What is needed: Gather each line of the listing below that contains the word "your", treating uppercase and lowercase as different.

Data provided:
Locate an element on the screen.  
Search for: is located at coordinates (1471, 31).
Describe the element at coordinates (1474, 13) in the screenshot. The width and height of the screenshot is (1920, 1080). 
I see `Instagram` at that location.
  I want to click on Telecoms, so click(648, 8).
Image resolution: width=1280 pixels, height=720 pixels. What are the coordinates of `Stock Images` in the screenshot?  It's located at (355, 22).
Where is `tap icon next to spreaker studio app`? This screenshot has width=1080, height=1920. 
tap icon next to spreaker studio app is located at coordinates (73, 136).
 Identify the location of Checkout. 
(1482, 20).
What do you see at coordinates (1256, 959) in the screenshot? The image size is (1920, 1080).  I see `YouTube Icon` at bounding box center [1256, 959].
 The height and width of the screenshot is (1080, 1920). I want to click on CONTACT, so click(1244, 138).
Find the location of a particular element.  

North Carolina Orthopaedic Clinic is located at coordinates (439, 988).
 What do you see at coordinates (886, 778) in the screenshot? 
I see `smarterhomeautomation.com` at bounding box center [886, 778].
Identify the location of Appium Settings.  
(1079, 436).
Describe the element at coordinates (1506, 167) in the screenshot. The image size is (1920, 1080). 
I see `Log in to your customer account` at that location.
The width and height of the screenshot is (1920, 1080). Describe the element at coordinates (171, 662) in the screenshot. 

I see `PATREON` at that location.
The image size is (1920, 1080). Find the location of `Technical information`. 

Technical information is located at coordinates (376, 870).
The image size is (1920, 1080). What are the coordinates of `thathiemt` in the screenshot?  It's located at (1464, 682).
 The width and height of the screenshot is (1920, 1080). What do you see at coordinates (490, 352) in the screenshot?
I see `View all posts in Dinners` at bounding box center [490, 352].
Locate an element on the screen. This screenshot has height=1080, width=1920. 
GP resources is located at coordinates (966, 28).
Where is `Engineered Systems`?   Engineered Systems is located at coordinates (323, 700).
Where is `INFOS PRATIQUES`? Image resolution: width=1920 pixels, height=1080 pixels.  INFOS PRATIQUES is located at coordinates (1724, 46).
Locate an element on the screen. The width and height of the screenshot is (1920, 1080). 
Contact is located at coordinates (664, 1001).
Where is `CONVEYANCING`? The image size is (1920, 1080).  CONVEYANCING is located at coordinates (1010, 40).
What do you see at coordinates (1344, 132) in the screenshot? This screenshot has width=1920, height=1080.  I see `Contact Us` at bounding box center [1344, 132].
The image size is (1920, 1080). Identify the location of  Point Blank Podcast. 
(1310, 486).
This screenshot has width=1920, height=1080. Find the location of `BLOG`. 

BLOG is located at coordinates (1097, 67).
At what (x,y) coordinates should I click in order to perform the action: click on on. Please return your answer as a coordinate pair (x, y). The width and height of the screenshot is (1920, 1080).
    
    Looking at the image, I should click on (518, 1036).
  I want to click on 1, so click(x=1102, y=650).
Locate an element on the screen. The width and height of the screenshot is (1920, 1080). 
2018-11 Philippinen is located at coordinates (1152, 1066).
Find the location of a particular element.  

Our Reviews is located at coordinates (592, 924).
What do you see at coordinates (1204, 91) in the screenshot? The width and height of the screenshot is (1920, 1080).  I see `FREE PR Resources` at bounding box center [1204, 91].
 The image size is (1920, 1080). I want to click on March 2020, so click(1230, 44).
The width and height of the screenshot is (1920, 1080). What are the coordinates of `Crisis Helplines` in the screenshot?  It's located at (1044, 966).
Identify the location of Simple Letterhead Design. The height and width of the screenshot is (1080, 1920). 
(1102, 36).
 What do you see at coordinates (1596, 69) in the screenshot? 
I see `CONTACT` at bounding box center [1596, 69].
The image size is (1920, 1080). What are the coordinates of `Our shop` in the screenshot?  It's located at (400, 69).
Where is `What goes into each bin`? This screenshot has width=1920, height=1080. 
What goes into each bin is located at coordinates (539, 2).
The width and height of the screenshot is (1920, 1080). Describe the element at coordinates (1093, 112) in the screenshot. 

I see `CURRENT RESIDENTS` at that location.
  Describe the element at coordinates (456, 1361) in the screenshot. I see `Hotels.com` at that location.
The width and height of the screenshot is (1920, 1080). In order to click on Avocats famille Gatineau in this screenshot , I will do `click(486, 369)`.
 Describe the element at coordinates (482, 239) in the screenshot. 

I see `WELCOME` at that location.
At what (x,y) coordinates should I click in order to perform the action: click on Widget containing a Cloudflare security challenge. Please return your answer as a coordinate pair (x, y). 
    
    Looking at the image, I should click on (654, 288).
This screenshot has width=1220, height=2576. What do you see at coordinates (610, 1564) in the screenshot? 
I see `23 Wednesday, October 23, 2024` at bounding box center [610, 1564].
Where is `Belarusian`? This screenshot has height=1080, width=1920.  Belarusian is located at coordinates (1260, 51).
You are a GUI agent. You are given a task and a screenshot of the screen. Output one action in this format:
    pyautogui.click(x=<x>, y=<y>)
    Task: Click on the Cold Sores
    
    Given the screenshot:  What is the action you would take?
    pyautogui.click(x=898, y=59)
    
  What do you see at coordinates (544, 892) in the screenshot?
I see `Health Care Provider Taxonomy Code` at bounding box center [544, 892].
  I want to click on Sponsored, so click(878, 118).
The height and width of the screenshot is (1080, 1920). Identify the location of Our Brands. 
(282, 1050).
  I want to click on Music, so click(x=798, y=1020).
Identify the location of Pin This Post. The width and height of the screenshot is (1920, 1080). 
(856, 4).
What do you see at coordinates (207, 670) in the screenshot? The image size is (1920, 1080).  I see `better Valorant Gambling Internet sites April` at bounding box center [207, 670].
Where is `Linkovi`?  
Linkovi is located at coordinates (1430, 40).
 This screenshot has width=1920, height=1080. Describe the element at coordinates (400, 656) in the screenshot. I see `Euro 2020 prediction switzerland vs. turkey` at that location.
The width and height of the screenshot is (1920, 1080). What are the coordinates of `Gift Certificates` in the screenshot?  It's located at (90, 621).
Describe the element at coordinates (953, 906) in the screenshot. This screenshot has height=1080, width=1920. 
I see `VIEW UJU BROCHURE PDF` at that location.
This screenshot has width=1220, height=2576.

Solution to this task:
I see `Log in to your customer account` at that location.
At what (x,y) coordinates should I click in order to perform the action: click on on. Please return your answer as a coordinate pair (x, y). The width and height of the screenshot is (1920, 1080).
At what (x,y) coordinates should I click in order to perform the action: click on Widget containing a Cloudflare security challenge. Please return your answer as a coordinate pair (x, y). 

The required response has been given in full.